If you have a child who has difficulty talking to you or others, it is common to put the focus on your child’s weakness. However, parents are the greatest influence, and there is a chance you have unknowingly modeled this. Let’s face it – texting is so much easier than talking one-on-one. Below are warning signs that you may fear intimacy as much as your child does. Awareness is the first step to changing an unwanted behavior:

  1. Do you appear or strive to always have your life together? When you appear flawless or perfect, others fear trusting you with their vulnerabilities. It helps you create distance so you don’t have to engage one on one with them.

  2. Are you always positive? No one is always happy and strong. Having that demeanor keeps people from connecting with you because humans connect on weaknesses – not strengths. If you can’t be vulnerable with your pain, others don’t trust you with theirs. This draws a line to keep others out so you don’t have to face your own struggles and be vulnerable with another.

  3. Do you have difficulty being still? People who are always busy always have a good reason to avoid meet-ups. Workaholics are usually extremely fearful of intimacy. When busy people aren’t busy, they often withdraw and feel anxious or lonely. They’ve never taken time to feel or acknowledge their own pain.

  4. Are you opinionated on most topics? Sometimes parents who fear intimacy with their teenagers or older children use their opinions to keep themselves from getting too close or looking fragile to their children. They end up pushing their children away because they want to maintain a strong, capable, and stoic appearance. Unfortunately, their children grow up feeling as though they weren’t worthy of their parent’s attention.

You can overcome a fear of intimacy, but you must be honest with yourself. Unless you admit you have a problem and talk to those who feel your absence of emotional connection the most (your children, partner, or friends), you’ll continue this unhealthy behavioral pattern.
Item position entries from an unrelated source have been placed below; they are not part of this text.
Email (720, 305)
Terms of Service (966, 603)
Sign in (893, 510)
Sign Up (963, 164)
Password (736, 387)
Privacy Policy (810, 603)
Secondly, a professional counselor can help you explore the reasons for your fear of intimacy. Sometimes, this happens in addiction groups (it is impossible to not have a fear of intimacy if you suffer with an addiction) or in individual therapy. Most intimacy disorders begin in childhood.

Lastly, take the bold step of trusting someone. When you disclose your fear of intimacy to a therapist, your partner, or a grown child, you’re taking a huge step toward emotional health to trust someone with your vulnerabilities and failures. No one is perfect. Learning that our brokenness brings us together is a liberating and life-changing step toward emotional maturity. Take it for yourself and your children.